[Data provided]:
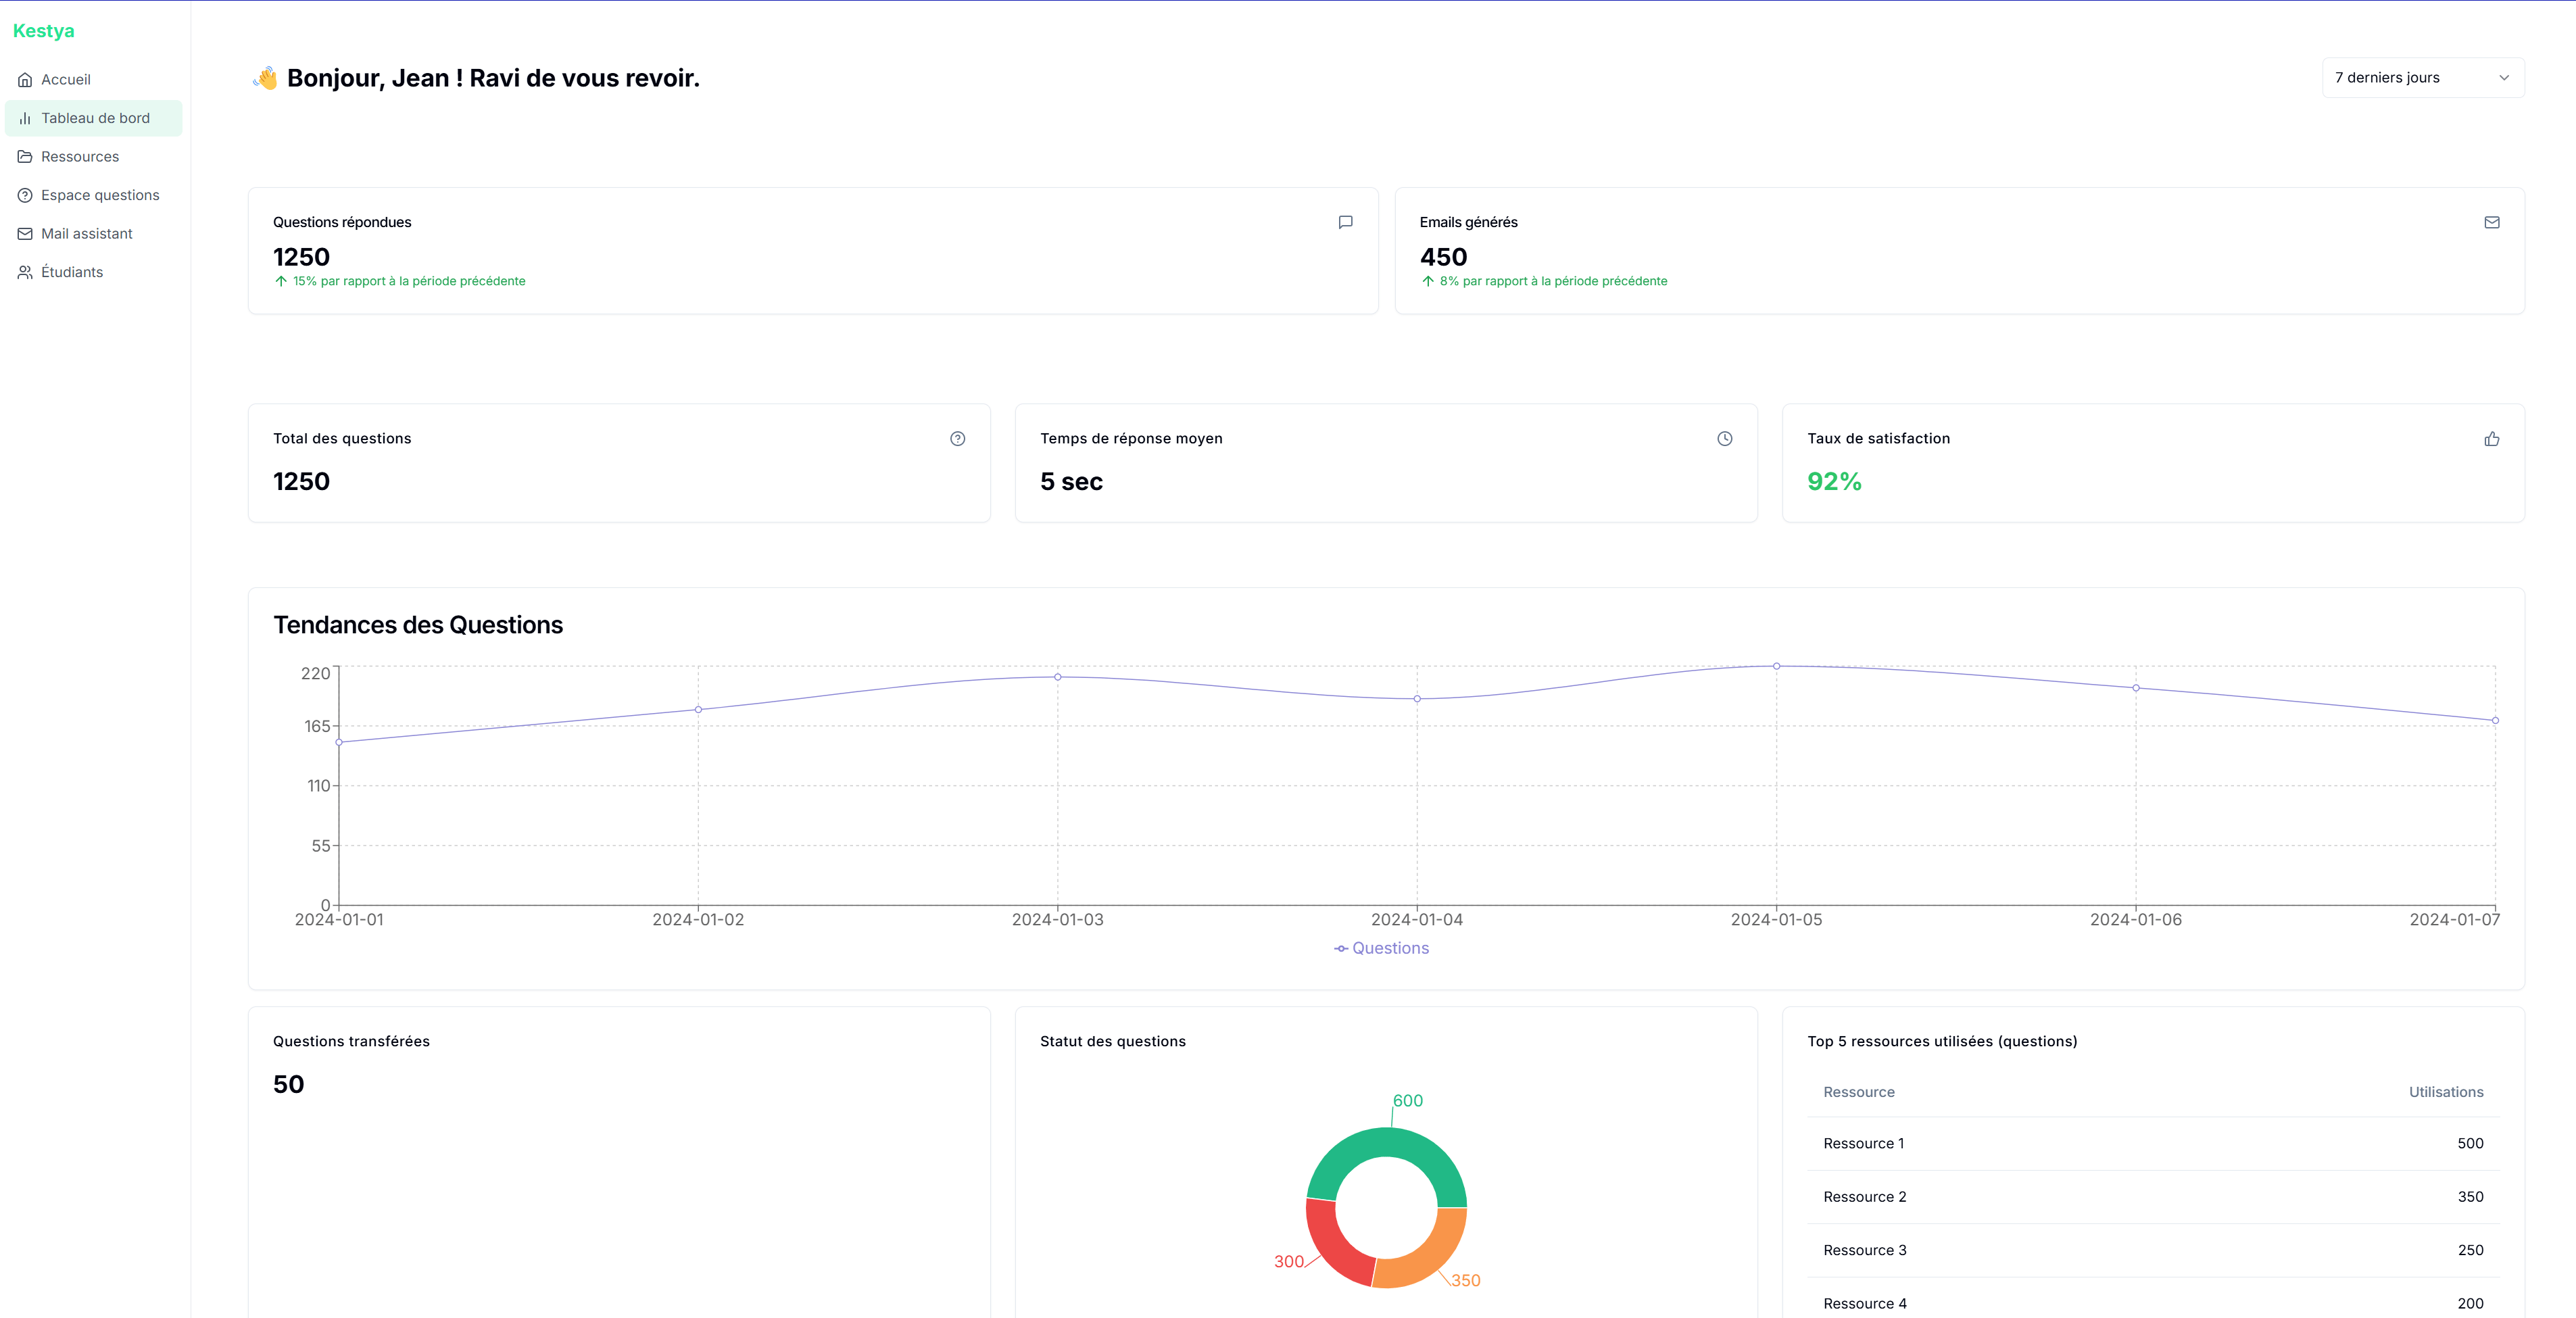Click the data point above 2024-01-05 on the chart
The width and height of the screenshot is (2576, 1318).
click(x=1776, y=665)
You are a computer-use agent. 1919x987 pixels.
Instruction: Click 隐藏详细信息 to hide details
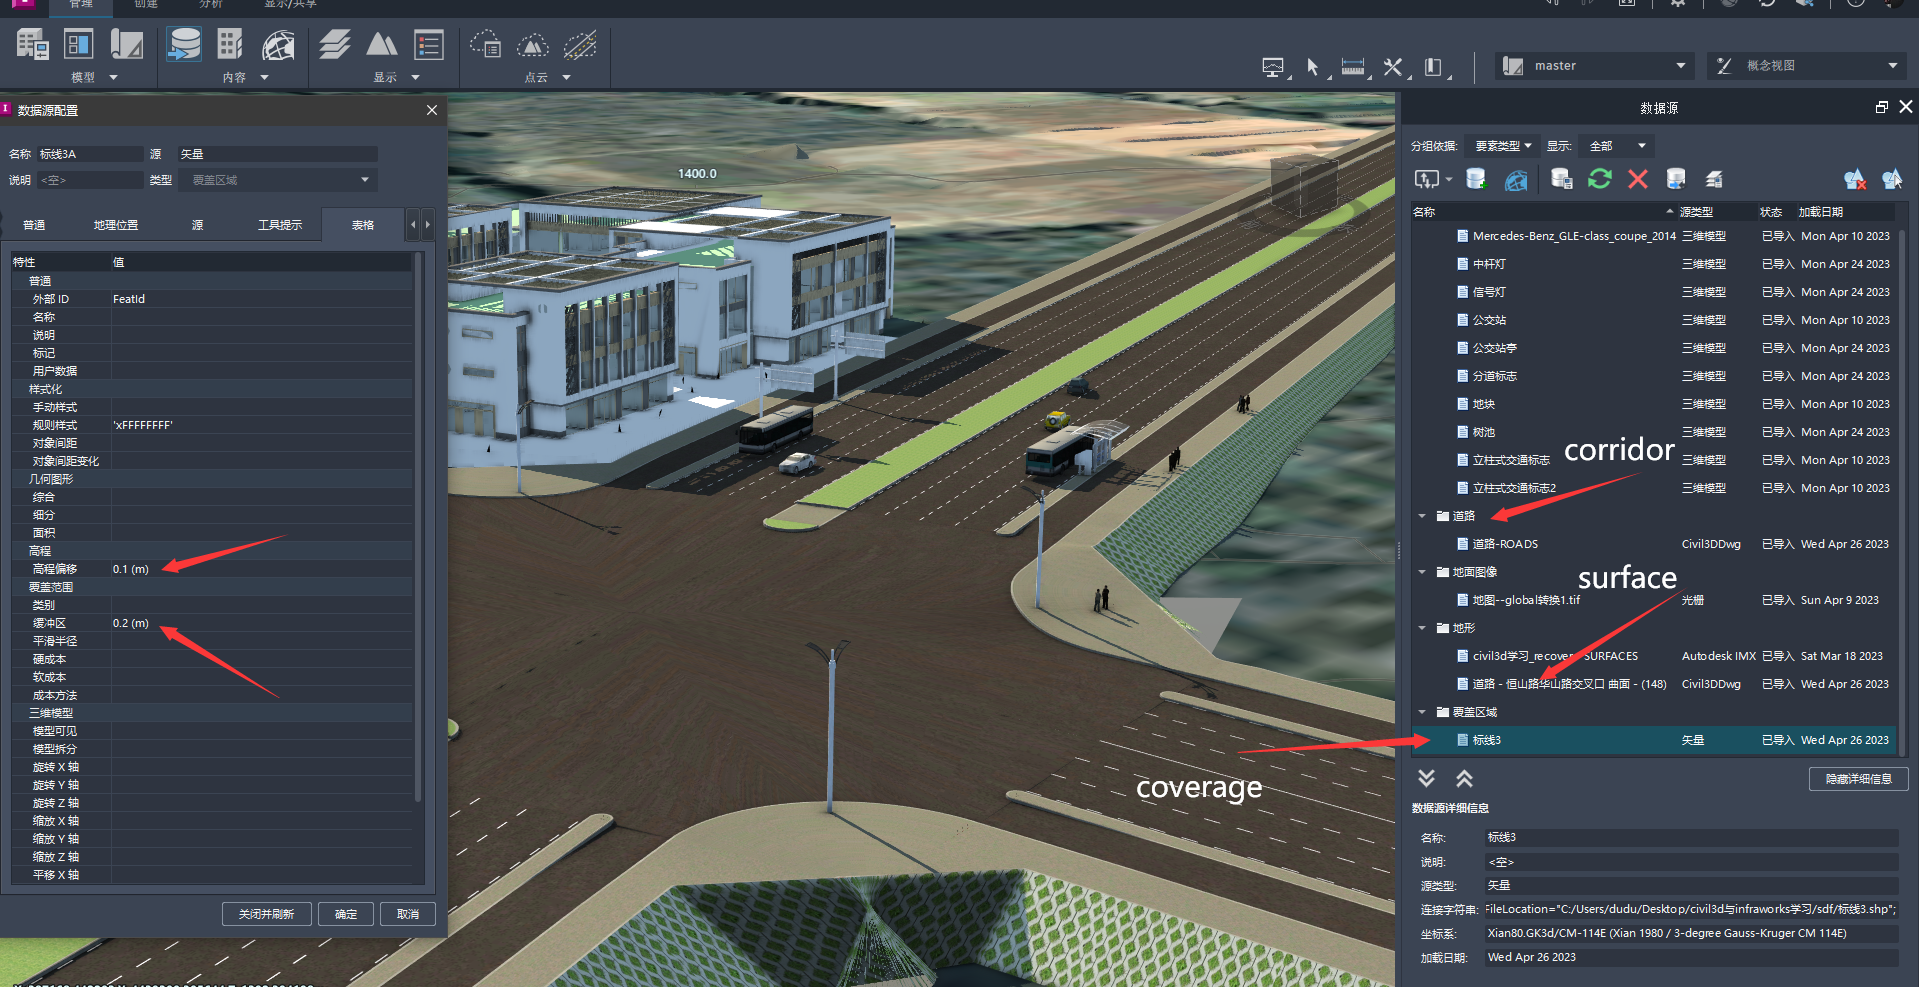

[About this exercise]: Please copy exactly the lines from the one containing "You are a computer-use" through the end of the records above, leaving out every picture.

[Finished task]:
You are a computer-use agent. 1919x987 pixels.
Instruction: Click 隐藏详细信息 to hide details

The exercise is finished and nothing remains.